Lo más significativo probablemente sea el que
en 1833, cuando se produce la proclamación de
Isabel II, se adopta un estandarte real morado, lo que
reflejaba tanto un recuerdo del controvertido “pendón”
como el apoyo de los liberales a la reina niña
frente a los carlistas.
Este
fenómeno confluye con otro que se produce en
el ámbito militar, y que parece arrancar del
Regimiento de Infantería de Castilla, actualmente
denominado Inmemorial del Rey y considerado como el
más antiguo del Ejército español,
que adoptó uniforme morado en 1693, al parecer
en recuerdo de haber tenido origen en unas tropas reclutadas
por un obispo castellano en tiempos de Fernando III,
lo que determinaría el color eclesiástico
morado que fue su distintivo. Por ello fue conocido
vulgarmente como Tercio de Morados, y de esta
forma, el nombre de Castilla y el color morado se reunieron
en las aspiraciones de antigüedad, y por lo tanto,
de precedencia y privilegios, de una unidad militar
que, dado su prestigio, despertó deseos de emulación
entre otras unidades. Así, el Regimiento de Reales
Guardias de Infantería Española obtiene
desde su creación en 1703 el color morado para
su bandera principal o coronela, en lugar de la blanca
reglamentaria. El Regimiento de Castilla quiere también
recuperar un color que considera propio, y solicitará
repetidas veces el morado para su bandera, hasta que
le es concedido en 1830, siendo imitado en los años
posteriores por otros cuerpos y unidades. Cuando además,
la propia monarquía adopta este color para su
principal enseña, el estandarte, se refuerza
en estas unidades el deseo de mostrar su vínculo
con dicha institución mediante la exhibición
del morado en sus banderas.
Pero
quizá en el origen de todas estas historias subyazca
una simple confusión cromática. Por una
parte, la confusión terminológica entre
púrpura, que en castellano designa a un tinte
de un color rojo intenso, y que en realidad equivaldría
a encarnado o carmesí, y el termino heráldico
homónimo que se representa mediante el color
morado, lo que habría dado lugar a que enseñas
que en su origen eran rojas, al ser descritas como “púrpuras”

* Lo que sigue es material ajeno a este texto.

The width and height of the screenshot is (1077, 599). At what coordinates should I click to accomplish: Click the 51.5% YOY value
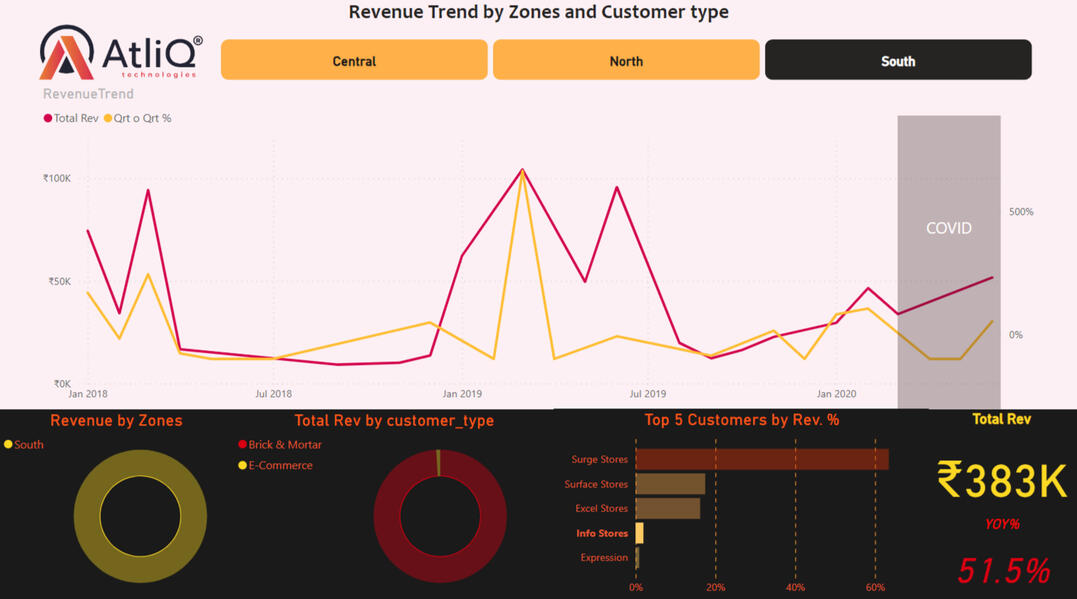pos(1003,571)
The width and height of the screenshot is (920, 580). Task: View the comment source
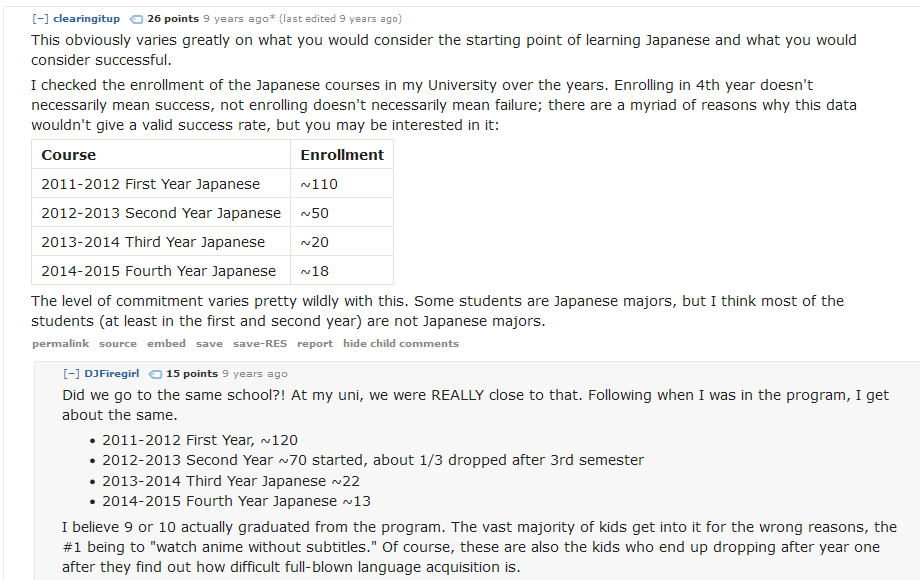click(x=118, y=344)
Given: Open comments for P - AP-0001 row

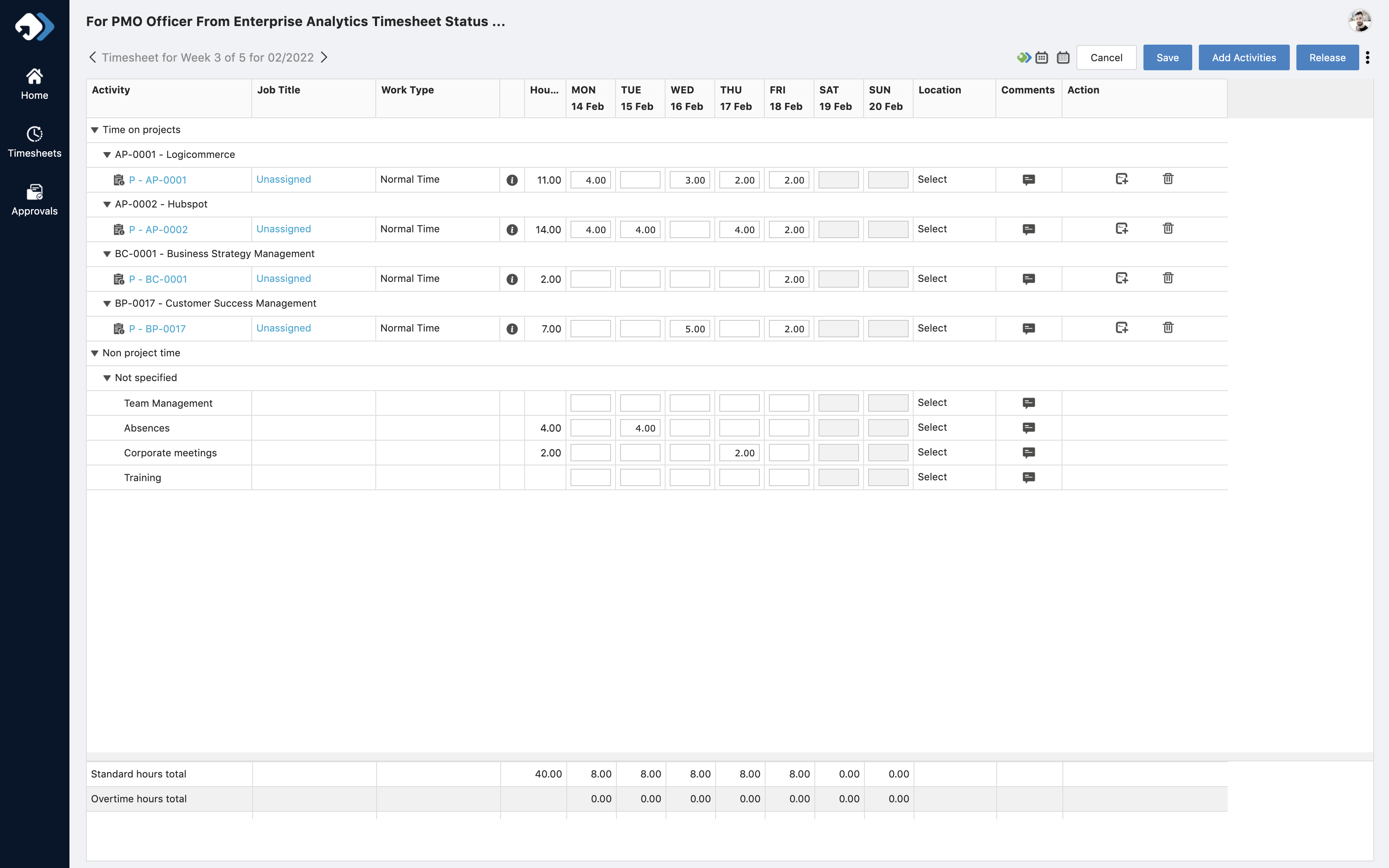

acabasen siendo representadas como moradas. Esto es
bastante evidente en un ámbito paralelo, en el
caso de la figura del león que aparece en el
escudo de España, y que siendo descrito durante
siglos como “púrpura” era representado
como de color rojo, y sólo a principios del siglo
XIX empezó a ser pintado de púrpura heráldico,
es decir, de morado. Por otra parte, es un hecho demostrado
que la acción del tiempo puede hacer que los
tintes rojos se oscurezcan hasta adoptar una tonalidad
violácea, lo que se ha comprobado al examinar
algunas banderas identificadas como “Pendón
de Castilla”, y que al ser sometidas a un detallado
análisis han resultado ser rojas. Y tampoco
hay que olvidar la amplia presencia del color morado
en el ámbito religioso, desde vestiduras
a ornamentos y estandartes, lo que sin duda debió
influir en la aceptación de dicho color en un
país de tan arraigada religiosidad.
De
este modo, en vísperas del advenimiento de la
Segunda República se producía la gran
paradoja de que los republicanos como innovadores, y
amplios sectores militares como inmovilistas, coincidían
en considerar el color morado como representativo de
Castilla.
Por
ello, debe admitirse que en 1931 el color morado contaba
con una tradición, no por infundada menos valiosa,
que si no justificaba al menos hacía comprensible
su inclusión en una enseña que pretendía
simbolizar la pluralidad de los pueblos de España,
desde un espíritu a la vez rupturista y respetuoso
con el pasado. Sin embargo, cabe preguntarse si
la decisión del nuevo régimen de adoptar
la tricolor no fue un error que contribuyó a
enajenar las voluntades de todos aquellos que consideraban
a la bandera rojigualda como el verdadero símbolo
de España, y no de la monarquía, sectores
de la población cuya aceptación de la
Segunda República se podría haber ganado
conservando, como hizo la Primera, y como cuarenta y
cinco años después hizo la Transición,
los colores del paño y cambiando simplemente
el escudo.
Con
respecto al escudo, y para finalizar con una nota local,
quisiera decir a título de curiosidad que uno
de los pocos ejemplares que se conservan del escudo
republicano con la corona mural se encuentra en la comisaría
de la Policía Nacional de Alcalá. Después
de setenta años, se trata de un auténtico
testigo de nuestra agitada historia.